== PROBLEM TO SOLVE ==
Please reproduce each line of the data below exactly as shown.
───── RECORDS FOR THE EXERCISE
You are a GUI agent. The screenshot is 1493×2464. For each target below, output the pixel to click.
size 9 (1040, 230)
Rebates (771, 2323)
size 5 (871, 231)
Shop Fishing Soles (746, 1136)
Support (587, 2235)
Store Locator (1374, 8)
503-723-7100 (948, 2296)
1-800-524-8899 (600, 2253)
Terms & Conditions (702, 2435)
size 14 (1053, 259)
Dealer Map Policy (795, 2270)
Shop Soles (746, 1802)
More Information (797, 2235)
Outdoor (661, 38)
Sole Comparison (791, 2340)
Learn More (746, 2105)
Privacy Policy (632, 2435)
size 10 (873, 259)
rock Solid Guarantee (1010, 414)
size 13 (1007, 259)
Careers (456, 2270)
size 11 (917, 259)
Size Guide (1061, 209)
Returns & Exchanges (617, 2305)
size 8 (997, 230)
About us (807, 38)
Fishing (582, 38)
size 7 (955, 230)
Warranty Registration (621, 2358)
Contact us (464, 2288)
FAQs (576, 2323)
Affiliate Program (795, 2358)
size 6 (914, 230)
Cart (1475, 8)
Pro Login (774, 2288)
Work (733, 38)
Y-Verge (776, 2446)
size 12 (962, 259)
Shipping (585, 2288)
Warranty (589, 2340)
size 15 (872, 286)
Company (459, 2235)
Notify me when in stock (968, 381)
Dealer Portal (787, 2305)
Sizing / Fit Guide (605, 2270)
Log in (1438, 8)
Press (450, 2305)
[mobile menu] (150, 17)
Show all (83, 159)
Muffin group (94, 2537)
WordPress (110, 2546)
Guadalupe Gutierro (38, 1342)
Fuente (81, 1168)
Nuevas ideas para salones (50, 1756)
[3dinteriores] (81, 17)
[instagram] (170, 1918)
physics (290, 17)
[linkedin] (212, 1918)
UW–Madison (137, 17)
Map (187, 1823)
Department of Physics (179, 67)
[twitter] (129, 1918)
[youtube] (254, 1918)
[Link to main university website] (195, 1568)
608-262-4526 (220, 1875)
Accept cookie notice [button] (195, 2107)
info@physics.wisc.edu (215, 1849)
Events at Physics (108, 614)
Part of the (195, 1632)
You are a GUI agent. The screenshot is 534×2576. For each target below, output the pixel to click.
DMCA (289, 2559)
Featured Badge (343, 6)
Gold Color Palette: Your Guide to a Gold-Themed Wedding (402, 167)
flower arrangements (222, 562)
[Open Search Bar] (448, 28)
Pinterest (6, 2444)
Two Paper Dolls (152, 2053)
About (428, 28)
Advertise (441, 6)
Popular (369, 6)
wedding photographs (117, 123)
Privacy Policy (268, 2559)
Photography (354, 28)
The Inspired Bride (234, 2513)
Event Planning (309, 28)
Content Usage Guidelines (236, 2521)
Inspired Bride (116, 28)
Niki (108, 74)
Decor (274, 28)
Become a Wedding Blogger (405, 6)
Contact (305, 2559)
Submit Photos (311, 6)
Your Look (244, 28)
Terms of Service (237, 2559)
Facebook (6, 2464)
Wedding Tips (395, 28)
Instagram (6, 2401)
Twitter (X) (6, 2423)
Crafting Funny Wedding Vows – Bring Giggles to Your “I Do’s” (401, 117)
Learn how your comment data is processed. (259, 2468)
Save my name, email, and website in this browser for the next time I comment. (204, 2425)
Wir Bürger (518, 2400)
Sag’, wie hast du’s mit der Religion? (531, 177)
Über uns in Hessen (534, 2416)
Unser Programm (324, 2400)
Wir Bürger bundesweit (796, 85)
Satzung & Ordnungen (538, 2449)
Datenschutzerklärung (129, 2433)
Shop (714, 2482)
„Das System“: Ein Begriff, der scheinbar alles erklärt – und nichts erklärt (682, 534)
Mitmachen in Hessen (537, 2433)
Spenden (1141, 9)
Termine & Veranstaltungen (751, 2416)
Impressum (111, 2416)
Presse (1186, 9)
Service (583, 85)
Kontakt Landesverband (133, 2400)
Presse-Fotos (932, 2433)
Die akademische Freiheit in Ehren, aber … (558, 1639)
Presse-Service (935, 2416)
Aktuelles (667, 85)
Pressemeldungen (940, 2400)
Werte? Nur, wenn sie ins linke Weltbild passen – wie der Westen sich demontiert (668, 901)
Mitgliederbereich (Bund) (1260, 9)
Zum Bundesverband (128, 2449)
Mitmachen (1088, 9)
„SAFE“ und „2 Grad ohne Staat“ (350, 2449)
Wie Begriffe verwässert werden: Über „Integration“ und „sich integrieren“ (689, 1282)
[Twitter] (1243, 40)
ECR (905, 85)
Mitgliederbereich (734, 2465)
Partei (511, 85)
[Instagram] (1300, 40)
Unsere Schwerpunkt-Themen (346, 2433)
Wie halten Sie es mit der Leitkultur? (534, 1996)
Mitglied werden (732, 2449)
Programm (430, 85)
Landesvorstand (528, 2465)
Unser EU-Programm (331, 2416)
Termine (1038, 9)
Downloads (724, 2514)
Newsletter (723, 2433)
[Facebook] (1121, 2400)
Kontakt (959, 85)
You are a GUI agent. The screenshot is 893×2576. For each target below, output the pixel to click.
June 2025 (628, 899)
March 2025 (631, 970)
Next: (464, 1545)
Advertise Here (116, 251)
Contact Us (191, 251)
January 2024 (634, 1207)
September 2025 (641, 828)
──────────
== TASK OUTPUT ==
You are a GUI agent. The screenshot is 1493×2464. For each target below, output the pixel to click.
size 9 (1040, 230)
Rebates (771, 2323)
size 5 (871, 231)
Shop Fishing Soles (746, 1136)
Support (587, 2235)
Store Locator (1374, 8)
503-723-7100 (948, 2296)
1-800-524-8899 (600, 2253)
Terms & Conditions (702, 2435)
size 14 (1053, 259)
Dealer Map Policy (795, 2270)
Shop Soles (746, 1802)
More Information (797, 2235)
Outdoor (661, 38)
Sole Comparison (791, 2340)
Learn More (746, 2105)
Privacy Policy (632, 2435)
size 10 (873, 259)
rock Solid Guarantee (1010, 414)
size 13 (1007, 259)
Careers (456, 2270)
size 11 (917, 259)
Size Guide (1061, 209)
Returns & Exchanges (617, 2305)
size 8 (997, 230)
About us (807, 38)
Fishing (582, 38)
size 7 (955, 230)
Warranty Registration (621, 2358)
Contact us (464, 2288)
FAQs (576, 2323)
Affiliate Program (795, 2358)
size 6 (914, 230)
Cart (1475, 8)
Pro Login (774, 2288)
Work (733, 38)
Y-Verge (776, 2446)
size 12 (962, 259)
Shipping (585, 2288)
Warranty (589, 2340)
size 15 (872, 286)
Company (459, 2235)
Notify me when in stock (968, 381)
Dealer Portal (787, 2305)
Sizing / Fit Guide (605, 2270)
Log in (1438, 8)
Press (450, 2305)
[mobile menu] (150, 17)
Show all (83, 159)
Muffin group (94, 2537)
WordPress (110, 2546)
Guadalupe Gutierro (38, 1342)
Fuente (81, 1168)
Nuevas ideas para salones (50, 1756)
[3dinteriores] (81, 17)
[instagram] (170, 1918)
physics (290, 17)
[linkedin] (212, 1918)
UW–Madison (137, 17)
Map (187, 1823)
Department of Physics (179, 67)
[twitter] (129, 1918)
[youtube] (254, 1918)
[Link to main university website] (195, 1568)
608-262-4526 (220, 1875)
Accept cookie notice [button] (195, 2107)
info@physics.wisc.edu (215, 1849)
Events at Physics (108, 614)
Part of the (195, 1632)
You are a GUI agent. The screenshot is 534×2576. For each target below, output the pixel to click.
DMCA (289, 2559)
Featured Badge (343, 6)
Gold Color Palette: Your Guide to a Gold-Themed Wedding (402, 167)
flower arrangements (222, 562)
[Open Search Bar] (448, 28)
Pinterest (6, 2444)
Two Paper Dolls (152, 2053)
About (428, 28)
Advertise (441, 6)
Popular (369, 6)
wedding photographs (117, 123)
Privacy Policy (268, 2559)
Photography (354, 28)
The Inspired Bride (234, 2513)
Event Planning (309, 28)
Content Usage Guidelines (236, 2521)
Inspired Bride (116, 28)
Niki (108, 74)
Decor (274, 28)
Become a Wedding Blogger (405, 6)
Contact (305, 2559)
Submit Photos (311, 6)
Your Look (244, 28)
Terms of Service (237, 2559)
Facebook (6, 2464)
Wedding Tips (395, 28)
Instagram (6, 2401)
Twitter (X) (6, 2423)
Crafting Funny Wedding Vows – Bring Giggles to Your “I Do’s” (401, 117)
Learn how your comment data is processed. (259, 2468)
Save my name, email, and website in this browser for the next time I comment. (204, 2425)
Wir Bürger (518, 2400)
Sag’, wie hast du’s mit der Religion? (531, 177)
Über uns in Hessen (534, 2416)
Unser Programm (324, 2400)
Wir Bürger bundesweit (796, 85)
Satzung & Ordnungen (538, 2449)
Datenschutzerklärung (129, 2433)
Shop (714, 2482)
„Das System“: Ein Begriff, der scheinbar alles erklärt – und nichts erklärt (682, 534)
Mitmachen in Hessen (537, 2433)
Spenden (1141, 9)
Termine & Veranstaltungen (751, 2416)
Impressum (111, 2416)
Presse (1186, 9)
Service (583, 85)
Kontakt Landesverband (133, 2400)
Presse-Fotos (932, 2433)
Die akademische Freiheit in Ehren, aber … (558, 1639)
Presse-Service (935, 2416)
Aktuelles (667, 85)
Pressemeldungen (940, 2400)
Werte? Nur, wenn sie ins linke Weltbild passen – wie der Westen sich demontiert (668, 901)
Mitgliederbereich (Bund) (1260, 9)
Zum Bundesverband (128, 2449)
Mitmachen (1088, 9)
„SAFE“ und „2 Grad ohne Staat“ (350, 2449)
Wie Begriffe verwässert werden: Über „Integration“ und „sich integrieren“ (689, 1282)
[Twitter] (1243, 40)
ECR (905, 85)
Mitgliederbereich (734, 2465)
Partei (511, 85)
[Instagram] (1300, 40)
Unsere Schwerpunkt-Themen (346, 2433)
Wie halten Sie es mit der Leitkultur? (534, 1996)
Mitglied werden (732, 2449)
Programm (430, 85)
Landesvorstand (528, 2465)
Unser EU-Programm (331, 2416)
Termine (1038, 9)
Downloads (724, 2514)
Newsletter (723, 2433)
[Facebook] (1121, 2400)
Kontakt (959, 85)
You are a GUI agent. The screenshot is 893×2576. For each target below, output the pixel to click.
June 2025 (628, 899)
March 2025 (631, 970)
Next: (464, 1545)
Advertise Here (116, 251)
Contact Us (191, 251)
January 2024 (634, 1207)
September 2025 (641, 828)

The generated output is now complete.